_Assignment_. Extract all of the entries and give them again, word for word.

_Data for the task_.
□ □ □ □

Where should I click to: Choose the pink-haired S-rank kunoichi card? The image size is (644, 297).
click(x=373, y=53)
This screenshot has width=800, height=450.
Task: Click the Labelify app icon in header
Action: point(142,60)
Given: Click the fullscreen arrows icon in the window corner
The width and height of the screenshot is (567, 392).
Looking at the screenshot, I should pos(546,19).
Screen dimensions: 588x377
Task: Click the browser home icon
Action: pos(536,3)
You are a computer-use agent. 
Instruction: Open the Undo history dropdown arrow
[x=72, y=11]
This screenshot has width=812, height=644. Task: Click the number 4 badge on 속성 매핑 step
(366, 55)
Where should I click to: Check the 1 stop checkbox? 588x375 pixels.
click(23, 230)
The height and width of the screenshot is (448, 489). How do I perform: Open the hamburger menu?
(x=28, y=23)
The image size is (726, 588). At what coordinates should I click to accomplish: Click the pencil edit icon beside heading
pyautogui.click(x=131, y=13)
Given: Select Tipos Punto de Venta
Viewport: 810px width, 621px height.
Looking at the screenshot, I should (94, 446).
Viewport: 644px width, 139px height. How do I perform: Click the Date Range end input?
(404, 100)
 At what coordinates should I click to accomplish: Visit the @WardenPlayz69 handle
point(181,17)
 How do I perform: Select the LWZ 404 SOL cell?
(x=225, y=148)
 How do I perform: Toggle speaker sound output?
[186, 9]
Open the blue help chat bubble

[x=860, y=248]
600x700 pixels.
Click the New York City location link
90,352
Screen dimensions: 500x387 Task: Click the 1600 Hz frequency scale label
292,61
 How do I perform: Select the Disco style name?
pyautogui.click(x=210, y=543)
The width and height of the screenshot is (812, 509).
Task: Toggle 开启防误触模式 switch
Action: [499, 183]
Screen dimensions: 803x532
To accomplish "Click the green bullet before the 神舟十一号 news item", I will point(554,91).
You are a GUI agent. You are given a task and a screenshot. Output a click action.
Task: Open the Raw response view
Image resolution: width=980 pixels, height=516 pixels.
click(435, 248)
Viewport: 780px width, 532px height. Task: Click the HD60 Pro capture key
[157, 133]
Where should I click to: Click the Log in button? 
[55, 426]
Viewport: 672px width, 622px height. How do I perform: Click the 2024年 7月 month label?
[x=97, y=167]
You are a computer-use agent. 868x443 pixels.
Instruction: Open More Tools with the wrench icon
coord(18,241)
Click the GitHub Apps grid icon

□ □ □ □

_Answer for the task_.
Where should I click to: Choose the pink-haired S-rank kunoichi card? The image size is (644, 297).
click(x=373, y=53)
This screenshot has width=800, height=450.
Task: Click the Labelify app icon in header
Action: point(142,60)
Given: Click the fullscreen arrows icon in the window corner
The width and height of the screenshot is (567, 392).
Looking at the screenshot, I should pos(546,19).
Screen dimensions: 588x377
Task: Click the browser home icon
Action: pos(536,3)
You are a computer-use agent. 
Instruction: Open the Undo history dropdown arrow
[x=72, y=11]
This screenshot has width=812, height=644. Task: Click the number 4 badge on 속성 매핑 step
(366, 55)
Where should I click to: Check the 1 stop checkbox? 588x375 pixels.
click(23, 230)
The height and width of the screenshot is (448, 489). How do I perform: Open the hamburger menu?
(x=28, y=23)
The image size is (726, 588). At what coordinates should I click to accomplish: Click the pencil edit icon beside heading
pyautogui.click(x=131, y=13)
Given: Select Tipos Punto de Venta
Viewport: 810px width, 621px height.
Looking at the screenshot, I should (94, 446).
Viewport: 644px width, 139px height. How do I perform: Click the Date Range end input?
(404, 100)
 At what coordinates should I click to accomplish: Visit the @WardenPlayz69 handle
point(181,17)
 How do I perform: Select the LWZ 404 SOL cell?
(x=225, y=148)
 How do I perform: Toggle speaker sound output?
[186, 9]
Open the blue help chat bubble

[x=860, y=248]
600x700 pixels.
Click the New York City location link
90,352
Screen dimensions: 500x387 Task: Click the 1600 Hz frequency scale label
292,61
 How do I perform: Select the Disco style name?
pyautogui.click(x=210, y=543)
The width and height of the screenshot is (812, 509).
Task: Toggle 开启防误触模式 switch
Action: [499, 183]
Screen dimensions: 803x532
To accomplish "Click the green bullet before the 神舟十一号 news item", I will point(554,91).
You are a GUI agent. You are given a task and a screenshot. Output a click action.
Task: Open the Raw response view
Image resolution: width=980 pixels, height=516 pixels.
click(435, 248)
Viewport: 780px width, 532px height. Task: Click the HD60 Pro capture key
[157, 133]
Where should I click to: Click the Log in button? 
[55, 426]
Viewport: 672px width, 622px height. How do I perform: Click the 2024年 7月 month label?
[x=97, y=167]
You are a computer-use agent. 868x443 pixels.
Instruction: Open More Tools with the wrench icon
coord(18,241)
Click the GitHub Apps grid icon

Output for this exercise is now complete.